When I got there, it was just in time for the Awards Ceremony, and the VarieTy Show, both of which were really moving. The Awards Ceremony acknowledged two long-standing employees of The Center – one cis, one trans, one still alive, one who’d passed away – who’d gone above and beyond for the trans community. After that, the VarieTy Show, where trans singers, dancers, stand-up comics and other performers took to the stage and blew the roof off the place. My favorites?

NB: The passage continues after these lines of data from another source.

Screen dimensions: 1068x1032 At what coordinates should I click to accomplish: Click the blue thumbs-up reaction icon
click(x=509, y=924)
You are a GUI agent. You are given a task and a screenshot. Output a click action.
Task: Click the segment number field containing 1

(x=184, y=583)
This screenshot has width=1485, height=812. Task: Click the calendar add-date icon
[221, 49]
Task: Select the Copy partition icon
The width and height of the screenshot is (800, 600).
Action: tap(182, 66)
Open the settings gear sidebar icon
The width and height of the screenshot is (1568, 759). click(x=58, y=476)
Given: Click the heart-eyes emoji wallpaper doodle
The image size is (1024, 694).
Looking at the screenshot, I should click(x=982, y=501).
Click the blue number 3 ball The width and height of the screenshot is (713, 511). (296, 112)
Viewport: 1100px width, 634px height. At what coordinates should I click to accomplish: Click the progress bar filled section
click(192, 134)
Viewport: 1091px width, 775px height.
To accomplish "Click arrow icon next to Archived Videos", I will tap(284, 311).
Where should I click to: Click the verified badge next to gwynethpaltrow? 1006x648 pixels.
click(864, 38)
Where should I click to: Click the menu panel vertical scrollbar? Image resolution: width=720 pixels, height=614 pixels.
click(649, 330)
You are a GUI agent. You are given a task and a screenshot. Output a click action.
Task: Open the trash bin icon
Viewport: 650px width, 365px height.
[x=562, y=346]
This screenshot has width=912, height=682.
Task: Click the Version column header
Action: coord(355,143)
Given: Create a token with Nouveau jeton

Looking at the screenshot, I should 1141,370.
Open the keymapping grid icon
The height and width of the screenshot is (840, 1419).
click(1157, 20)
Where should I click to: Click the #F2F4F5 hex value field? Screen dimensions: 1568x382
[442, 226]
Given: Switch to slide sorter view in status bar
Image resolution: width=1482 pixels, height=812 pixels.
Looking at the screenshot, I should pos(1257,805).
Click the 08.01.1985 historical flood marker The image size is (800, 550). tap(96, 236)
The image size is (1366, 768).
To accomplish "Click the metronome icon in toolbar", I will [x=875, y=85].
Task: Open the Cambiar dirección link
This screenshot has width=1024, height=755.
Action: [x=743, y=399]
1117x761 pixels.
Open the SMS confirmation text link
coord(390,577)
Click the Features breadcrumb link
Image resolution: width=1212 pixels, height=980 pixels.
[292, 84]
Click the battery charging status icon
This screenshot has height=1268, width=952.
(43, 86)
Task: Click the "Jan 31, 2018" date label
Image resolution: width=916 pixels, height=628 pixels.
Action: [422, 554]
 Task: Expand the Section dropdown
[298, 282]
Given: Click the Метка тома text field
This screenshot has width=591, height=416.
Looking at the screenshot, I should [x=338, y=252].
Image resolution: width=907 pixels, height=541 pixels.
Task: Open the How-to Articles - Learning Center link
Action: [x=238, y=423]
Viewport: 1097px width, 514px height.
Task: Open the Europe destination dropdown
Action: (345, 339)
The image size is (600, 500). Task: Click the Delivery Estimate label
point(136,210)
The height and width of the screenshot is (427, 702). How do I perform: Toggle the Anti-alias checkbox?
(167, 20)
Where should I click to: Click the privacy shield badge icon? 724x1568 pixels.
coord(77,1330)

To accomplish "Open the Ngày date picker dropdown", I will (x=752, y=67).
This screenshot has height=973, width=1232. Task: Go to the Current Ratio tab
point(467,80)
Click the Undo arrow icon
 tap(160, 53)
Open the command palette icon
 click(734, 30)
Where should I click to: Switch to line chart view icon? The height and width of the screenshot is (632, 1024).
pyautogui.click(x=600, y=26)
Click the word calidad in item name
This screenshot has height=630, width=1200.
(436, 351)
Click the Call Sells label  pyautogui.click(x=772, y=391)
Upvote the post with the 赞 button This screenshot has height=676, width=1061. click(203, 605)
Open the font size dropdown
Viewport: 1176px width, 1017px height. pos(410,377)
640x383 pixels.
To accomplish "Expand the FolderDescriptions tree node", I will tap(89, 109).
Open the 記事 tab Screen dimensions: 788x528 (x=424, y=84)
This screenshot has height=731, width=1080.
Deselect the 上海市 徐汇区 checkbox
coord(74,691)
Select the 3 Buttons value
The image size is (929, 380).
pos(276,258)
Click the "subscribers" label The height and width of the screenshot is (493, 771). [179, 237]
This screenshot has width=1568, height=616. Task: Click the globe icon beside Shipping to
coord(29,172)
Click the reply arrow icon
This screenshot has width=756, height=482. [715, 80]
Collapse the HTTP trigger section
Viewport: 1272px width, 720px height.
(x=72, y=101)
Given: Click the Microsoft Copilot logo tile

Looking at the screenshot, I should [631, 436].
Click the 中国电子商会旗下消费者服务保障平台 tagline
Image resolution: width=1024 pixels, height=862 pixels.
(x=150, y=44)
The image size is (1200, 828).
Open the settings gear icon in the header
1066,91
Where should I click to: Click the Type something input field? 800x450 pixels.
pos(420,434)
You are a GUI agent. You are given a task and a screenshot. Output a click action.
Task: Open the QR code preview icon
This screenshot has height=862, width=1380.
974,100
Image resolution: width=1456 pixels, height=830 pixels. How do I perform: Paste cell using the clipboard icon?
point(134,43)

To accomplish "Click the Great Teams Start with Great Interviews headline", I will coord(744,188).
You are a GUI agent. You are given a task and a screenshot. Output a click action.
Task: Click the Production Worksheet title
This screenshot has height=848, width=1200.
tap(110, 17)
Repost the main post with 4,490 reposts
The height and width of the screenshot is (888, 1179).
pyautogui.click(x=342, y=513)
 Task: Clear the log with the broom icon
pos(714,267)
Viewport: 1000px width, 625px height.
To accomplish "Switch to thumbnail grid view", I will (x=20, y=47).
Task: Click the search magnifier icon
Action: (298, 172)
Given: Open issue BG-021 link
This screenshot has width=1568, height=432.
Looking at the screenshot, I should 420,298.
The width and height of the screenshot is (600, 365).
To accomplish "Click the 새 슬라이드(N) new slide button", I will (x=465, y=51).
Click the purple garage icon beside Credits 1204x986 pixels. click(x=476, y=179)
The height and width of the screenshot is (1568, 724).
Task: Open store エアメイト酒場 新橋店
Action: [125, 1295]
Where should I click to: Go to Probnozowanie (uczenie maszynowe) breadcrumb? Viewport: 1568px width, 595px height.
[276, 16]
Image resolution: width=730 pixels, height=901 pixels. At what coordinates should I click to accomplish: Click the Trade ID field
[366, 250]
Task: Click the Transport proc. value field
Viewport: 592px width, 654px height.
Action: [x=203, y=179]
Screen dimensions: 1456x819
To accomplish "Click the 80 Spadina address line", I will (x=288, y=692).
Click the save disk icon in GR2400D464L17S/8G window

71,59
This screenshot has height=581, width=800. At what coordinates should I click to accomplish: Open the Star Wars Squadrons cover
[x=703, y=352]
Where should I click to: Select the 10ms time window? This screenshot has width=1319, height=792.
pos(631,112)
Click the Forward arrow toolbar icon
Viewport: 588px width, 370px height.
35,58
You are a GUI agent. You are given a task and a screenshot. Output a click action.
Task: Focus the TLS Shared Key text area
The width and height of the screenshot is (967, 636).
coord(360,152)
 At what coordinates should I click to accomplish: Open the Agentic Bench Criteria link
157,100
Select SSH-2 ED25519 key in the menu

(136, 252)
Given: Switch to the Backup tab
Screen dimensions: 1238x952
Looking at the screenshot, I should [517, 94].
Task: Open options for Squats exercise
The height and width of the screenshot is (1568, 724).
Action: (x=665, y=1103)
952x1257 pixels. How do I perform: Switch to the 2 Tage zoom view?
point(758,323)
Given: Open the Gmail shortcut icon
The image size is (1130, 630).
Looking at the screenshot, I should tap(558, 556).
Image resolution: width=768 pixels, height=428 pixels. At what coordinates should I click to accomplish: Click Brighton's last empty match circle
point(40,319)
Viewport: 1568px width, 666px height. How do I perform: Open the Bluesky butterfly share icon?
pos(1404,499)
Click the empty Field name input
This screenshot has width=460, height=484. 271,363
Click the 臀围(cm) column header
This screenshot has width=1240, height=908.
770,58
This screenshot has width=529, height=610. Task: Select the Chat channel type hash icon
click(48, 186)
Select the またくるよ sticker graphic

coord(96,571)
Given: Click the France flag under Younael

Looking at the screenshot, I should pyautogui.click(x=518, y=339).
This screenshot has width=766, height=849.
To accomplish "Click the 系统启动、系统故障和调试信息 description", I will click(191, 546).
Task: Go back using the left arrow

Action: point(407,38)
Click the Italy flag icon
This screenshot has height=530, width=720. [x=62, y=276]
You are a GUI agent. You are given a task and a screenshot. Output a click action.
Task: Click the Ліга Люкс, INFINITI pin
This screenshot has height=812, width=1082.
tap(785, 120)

Alexandra Billings (yes, from Transparent!), who did a heartbreaking cover of Radiohead’s “Creep;” D’Lo (was in the project The GF worked on associated with Transparent), an actor who brings theater versions of his family on stage in a hilarious and heartwarming fashion; Ian Harvie (also from Transparent!) a HILARIOUS stand-up comic; and Our Lady J, a fierce musician with mean piano skills. The evening closed with a surprise special guest, Jenifer Lewis (you might know her from Black-ish or as Motormouth Maybelle in Hairspray on Broadway, among a million other things). I had no idea that she worked so hard for the LGBT community, and that she was a part of early AIDS activism back in the day. Anyway, she brought the house down with Hairspray‘s “I Know Where I’ve Been,” which resonated with the LGBT crowd, and also because she sang it in honor of the victims of the church shooting in Charleston.

There was more of a party atmosphere later on at the Trans Pride after-party at Arena, a Hollywood night club. We went there for drinks, and to watch our friend HP Loveshaft/Lady Anastasia host her Pangaea Drag King Show. But after the show, the music came on…and was WAY too loud. I had Day 2 of my film workshop the next morning – and The GF and I are pretty much old people – so we didn’t stay long after our friend’s show.

Yes, there were some somber moments, but what I felt more than anything else that night was the high everyone was riding at a time when Laverne Cox is on TV, there’s an entire show centered around a trans woman on Amazon Prime, and one of the Kardashian-Jenners is a trans woman. The theme of the evening was “Our Time Has Come.” It certainly has.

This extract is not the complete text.